(Stored items from a collection)
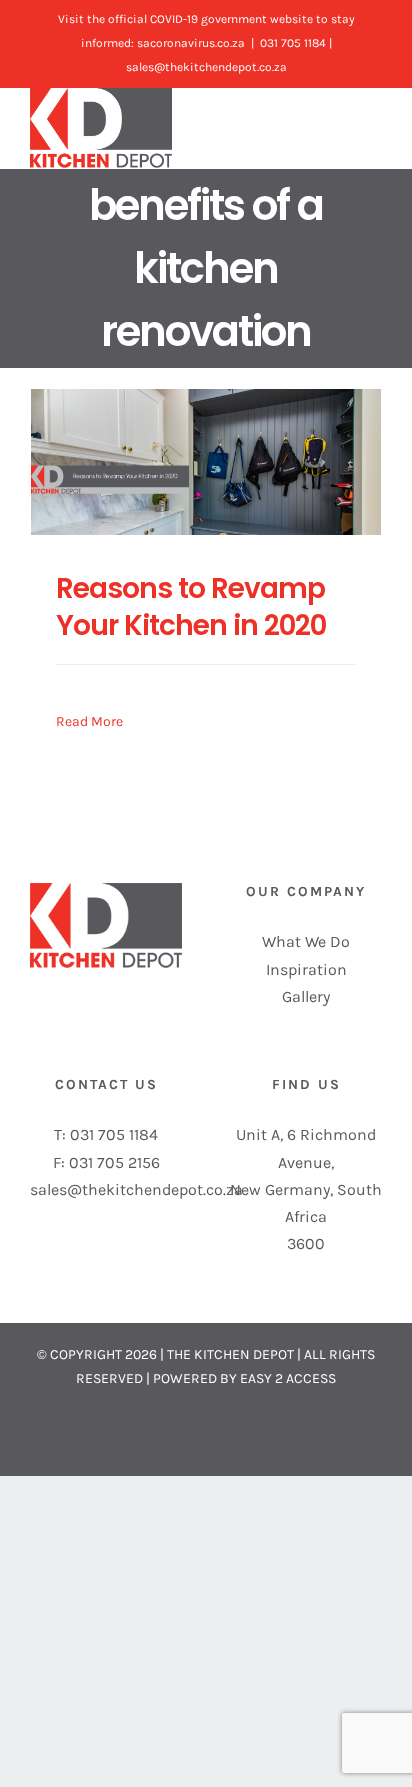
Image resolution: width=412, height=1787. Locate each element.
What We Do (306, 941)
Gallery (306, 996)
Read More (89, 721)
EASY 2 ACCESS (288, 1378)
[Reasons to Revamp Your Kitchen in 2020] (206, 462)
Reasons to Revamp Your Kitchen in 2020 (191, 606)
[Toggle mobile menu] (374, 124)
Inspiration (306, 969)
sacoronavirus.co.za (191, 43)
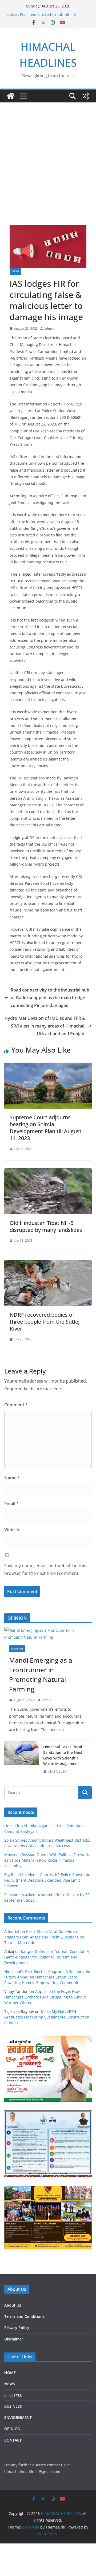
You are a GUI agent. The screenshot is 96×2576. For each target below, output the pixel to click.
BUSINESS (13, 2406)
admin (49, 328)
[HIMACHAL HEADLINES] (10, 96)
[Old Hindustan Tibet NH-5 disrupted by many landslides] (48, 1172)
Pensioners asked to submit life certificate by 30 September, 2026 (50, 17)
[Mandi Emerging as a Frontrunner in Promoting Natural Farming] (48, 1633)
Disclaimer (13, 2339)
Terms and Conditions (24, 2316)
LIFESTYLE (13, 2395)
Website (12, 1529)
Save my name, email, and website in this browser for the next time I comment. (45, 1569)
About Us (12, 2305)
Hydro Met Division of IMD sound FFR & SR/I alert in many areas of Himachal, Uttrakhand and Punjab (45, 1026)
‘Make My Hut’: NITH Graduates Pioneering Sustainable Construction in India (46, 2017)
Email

**Work to be completed**
Set down, exactly as written, each line from the one that contains "[Reasons to Revamp" to the last line of the records, but none of the pictures.

**Problem solution**
[Reasons to Revamp Your Kitchen in 2020] (206, 462)
Reasons to Revamp Your Kitchen in 2020 (191, 606)
[Toggle mobile menu] (374, 124)
Inspiration (306, 969)
sacoronavirus.co.za (191, 43)
You are a GUI agent. The screenshot is 96×2576. For each target below, output the pixel to click.
BUSINESS (13, 2406)
admin (49, 328)
[HIMACHAL HEADLINES] (10, 96)
[Old Hindustan Tibet NH-5 disrupted by many landslides] (48, 1172)
Pensioners asked to submit life certificate by 30 September, 2026 (50, 17)
[Mandi Emerging as a Frontrunner in Promoting Natural Farming] (48, 1633)
Disclaimer (13, 2339)
Terms and Conditions (24, 2316)
LIFESTYLE (13, 2395)
Website (12, 1529)
Save my name, email, and website in this browser for the next time I comment. (45, 1569)
About Us (12, 2305)
Hydro Met Division of IMD sound FFR & SR/I alert in many areas of Himachal, Uttrakhand and Punjab (45, 1026)
‘Make My Hut’: NITH Graduates Pioneering Sustainable Construction in India (46, 2017)
Email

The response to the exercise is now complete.